Dataset entries:
BEGIN

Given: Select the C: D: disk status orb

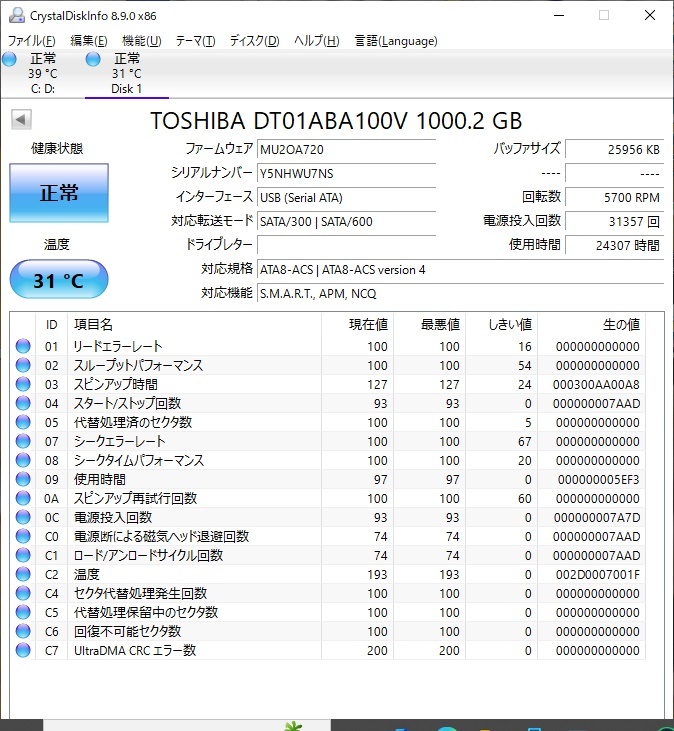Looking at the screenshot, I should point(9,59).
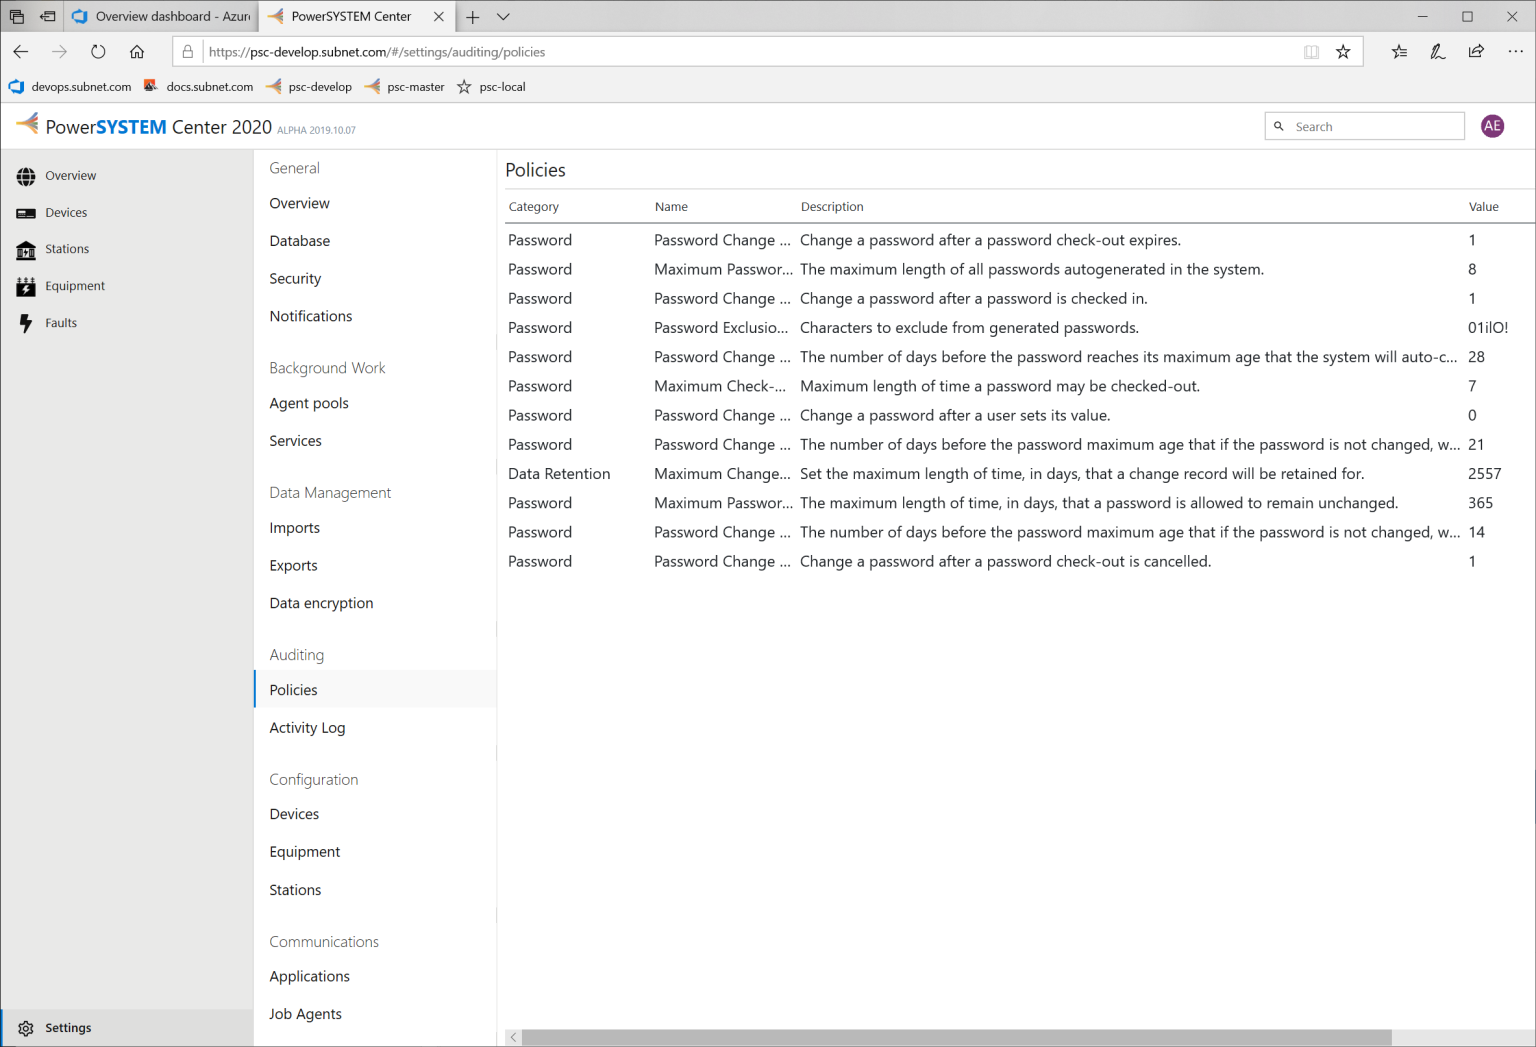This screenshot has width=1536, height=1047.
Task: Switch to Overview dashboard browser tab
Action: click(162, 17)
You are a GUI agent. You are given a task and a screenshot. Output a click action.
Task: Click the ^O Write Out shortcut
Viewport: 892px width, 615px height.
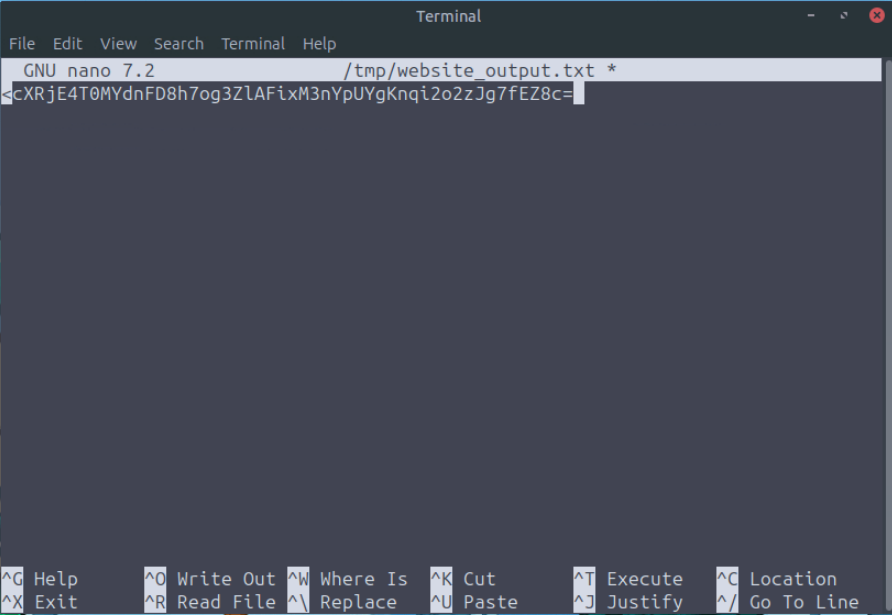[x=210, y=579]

END

Instructions to follow: Your task is to retype the records above in full and exactly, omitting the pictures.

Exercise result:
Given: Select the C: D: disk status orb

Looking at the screenshot, I should point(9,59).
This screenshot has width=1536, height=1047.
Task: Switch to Overview dashboard browser tab
Action: click(162, 17)
You are a GUI agent. You are given a task and a screenshot. Output a click action.
Task: Click the ^O Write Out shortcut
Viewport: 892px width, 615px height.
[x=210, y=579]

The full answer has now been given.